Trichomoniasis, often called “trich,” is a prevalent sexually transmitted infection (STI) caused by the microscopic parasite Trichomonas vaginalis. This protozoan is considered the most common curable STI, affecting millions globally each year.

In the United States, millions of infections occur annually. While it affects both men and women, it is more common in women. For example, prevalence among females is around 2.1% compared to 0.5% among males.

Interpreting the Amplified RNA Test Result

The phrase “amplified RNA” refers to a Nucleic Acid Amplification Test (NAAT). This sophisticated diagnostic technique detects the genetic material, specifically ribosomal RNA (rRNA), of the Trichomonas vaginalis parasite. NAATs are highly sensitive and specific, making them superior to older methods like wet mount microscopy or culture.

A positive amplified RNA test result for Trichomonas means the parasite’s genetic material was detected, confirming an active Trichomonas vaginalis infection. The high accuracy of NAATs, with sensitivities and specificities often above 95%, means a positive result is a strong indicator of infection. This advanced testing allows for reliable diagnosis, even when the parasite is present in low numbers or symptoms are absent.

Symptoms and Transmission

Trichomoniasis symptoms vary widely, with about 70% of infected individuals experiencing no noticeable signs. When symptoms do occur, they can range from mild irritation to severe inflammation and may appear 5 to 28 days after infection, or sometimes much later.

Symptoms in Women

Common symptoms in women include:
Thin or frothy vaginal discharge (clear, white, yellow, or green), often with a foul, fishy odor.
Genital burning, soreness, or itching.
Changes in skin color.
Discomfort or pain during urination or sexual intercourse.

Symptoms in Men

Men are often asymptomatic but may experience:
Itching or irritation inside the penis.
Burning after urination or ejaculation.
Clear or pus-like discharge from the penis.
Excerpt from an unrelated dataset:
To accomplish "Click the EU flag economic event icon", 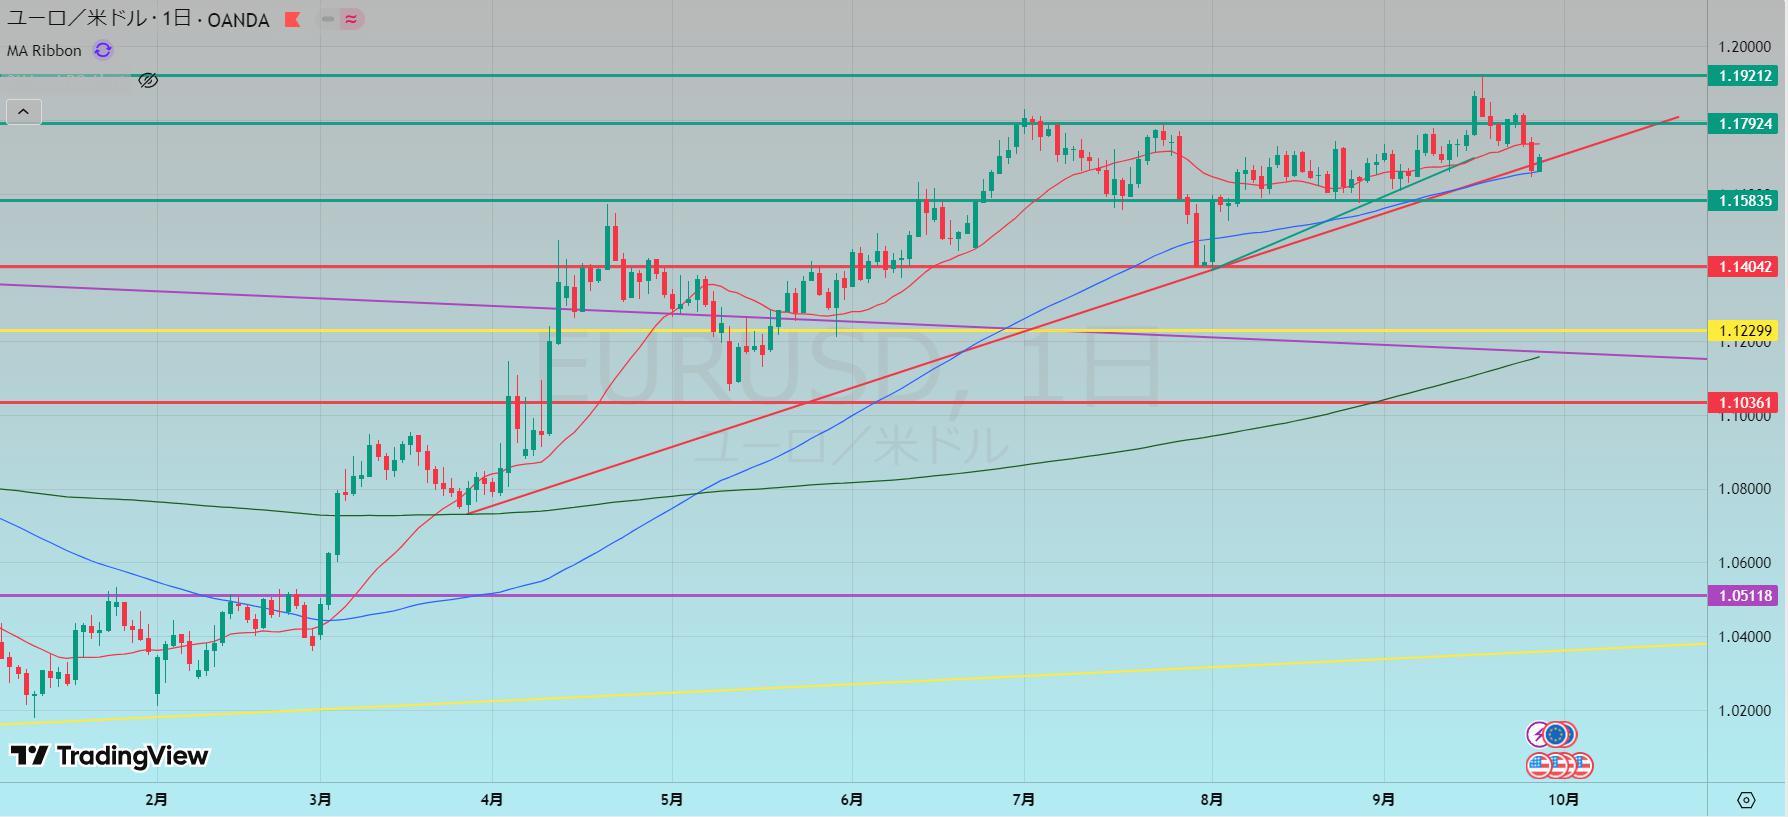I will pos(1556,736).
The parasite primarily infects the lower genital tract in women (vulva, vagina, cervix, urethra) and the urethra in men.

Transmission of Trichomonas vaginalis occurs through sexual contact, typically during vaginal-penile or vaginal-vaginal intercourse. It is not common for the parasite to infect other body parts like the hands, mouth, or anus.

Treatment and Management

Upon receiving a positive amplified RNA test result for Trichomonas, prompt treatment is recommended. Standard treatment involves oral antibiotics, typically metronidazole or tinidazole. These medications are highly effective. Metronidazole is often prescribed as a single 2-gram dose or as a 500 mg dose taken twice daily for seven days. Tinidazole is also available as a single 2-gram oral dose and can be an alternative.

It is important to complete the full course of medication as prescribed, even if symptoms improve. Individuals should avoid alcohol during treatment and for at least 24 hours after finishing metronidazole, or 72 hours after tinidazole, due to potential adverse reactions.
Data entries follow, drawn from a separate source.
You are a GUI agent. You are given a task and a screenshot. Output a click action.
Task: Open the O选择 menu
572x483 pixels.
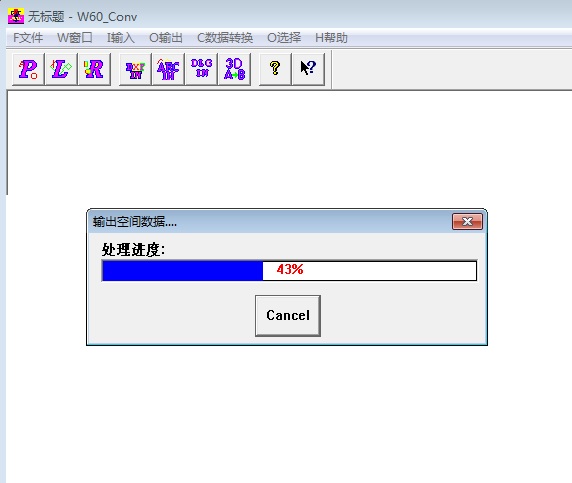click(284, 38)
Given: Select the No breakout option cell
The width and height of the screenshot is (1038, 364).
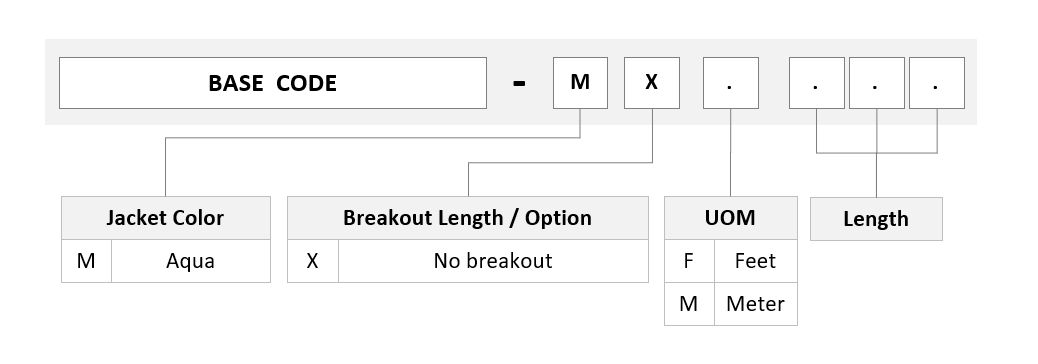Looking at the screenshot, I should [x=493, y=261].
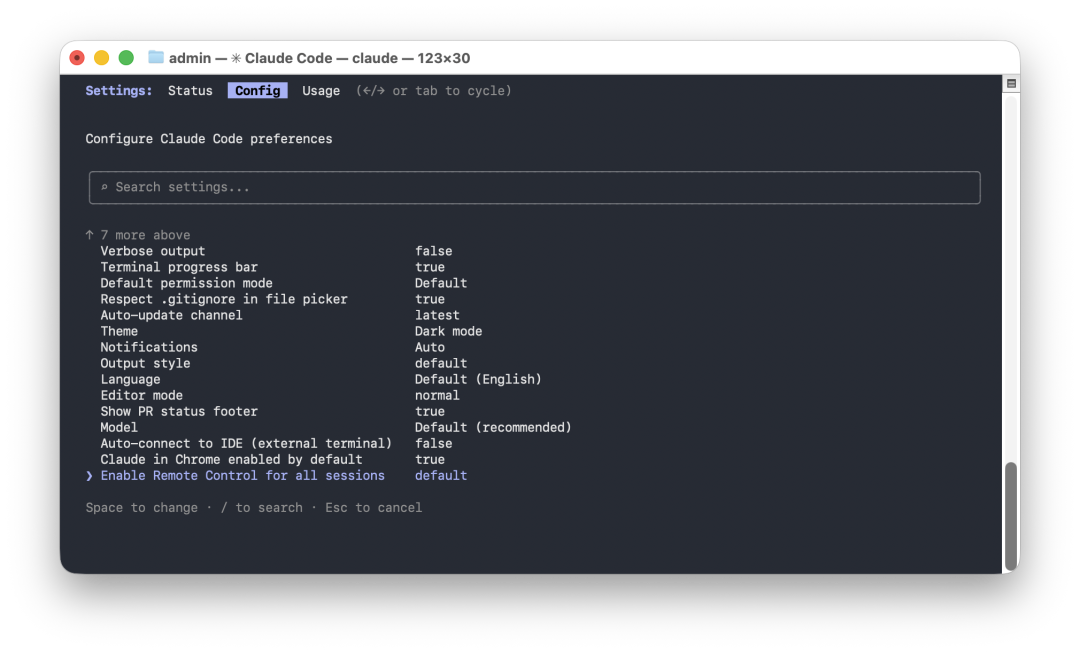
Task: Click the yellow minimize window button
Action: click(101, 58)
To prevent re-infection and further spread, all sexual partners should be treated simultaneously, even if they do not have symptoms. Expedited partner therapy (EPT), where medication is provided for partners without a separate visit, can be an option where legally permissible. Abstinence from sexual intercourse is advised until both the infected individual and their partner(s) have completed treatment and any symptoms have resolved, typically around 7 to 10 days. Follow-up testing is recommended for sexually active women approximately three months after initial treatment, regardless of whether their partners were treated, due to the high rate of re-infection.